На обратном пути с кладбища Дорифор и Барди оказались рядом. Первой заговорила дама:

   – Как вы поживаете, дон Феофано?

   – Слава Вседержителю, сносно.

   – Знаю, что женаты и растите ребёнка...

   – Дочь Гликерью.

   – ...ваша мастерская – лучшая в столице...

   – Нет, одна из лучших.

   – ...что намереваетесь расписывать у нас новый храм...

   – Да, намереваюсь. Но не новый, а старый, перестраиваемый заново.

   – Ив Галате станете бывать часто?

   – Думаю, не редко.

   – Заходите в гости.

   – Благодарен за приглашение, но боюсь потревожить вашу светлость. Сплетни поползут...

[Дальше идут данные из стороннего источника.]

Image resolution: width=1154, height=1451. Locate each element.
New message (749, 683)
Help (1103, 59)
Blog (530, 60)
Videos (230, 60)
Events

   – Э-э, не злите меня, мессир. Если я зову, значит, понимаю, чего хочу. Что ещё за сплетни? Я вдова, женщина свободная, и имею право принимать кого бы то ни было.

   – Но зато у меня семья.

У Летиции вырвался смешок:

   – Вы какой-то робкий. Строгая супруга?

   – Не хотелось бы её огорчать.

   – О, синьор живописец, не тревожьтесь напрасно: мы не станем с вами делать ничего предосудительного. Просто посидим, посудачим, вспомним юность... Покажу вам мою Томмазу...

   – Я приду обязательно, сударыня.

   – Вот и славно, договорились.

Про себя же Сорфиан произнёс: «Нет, ноги моей не будет у тебя в доме. Потому что знаю, чем у нас потом дело кончится. Потому что знаю – не устою. Потому что устоять – невозможно».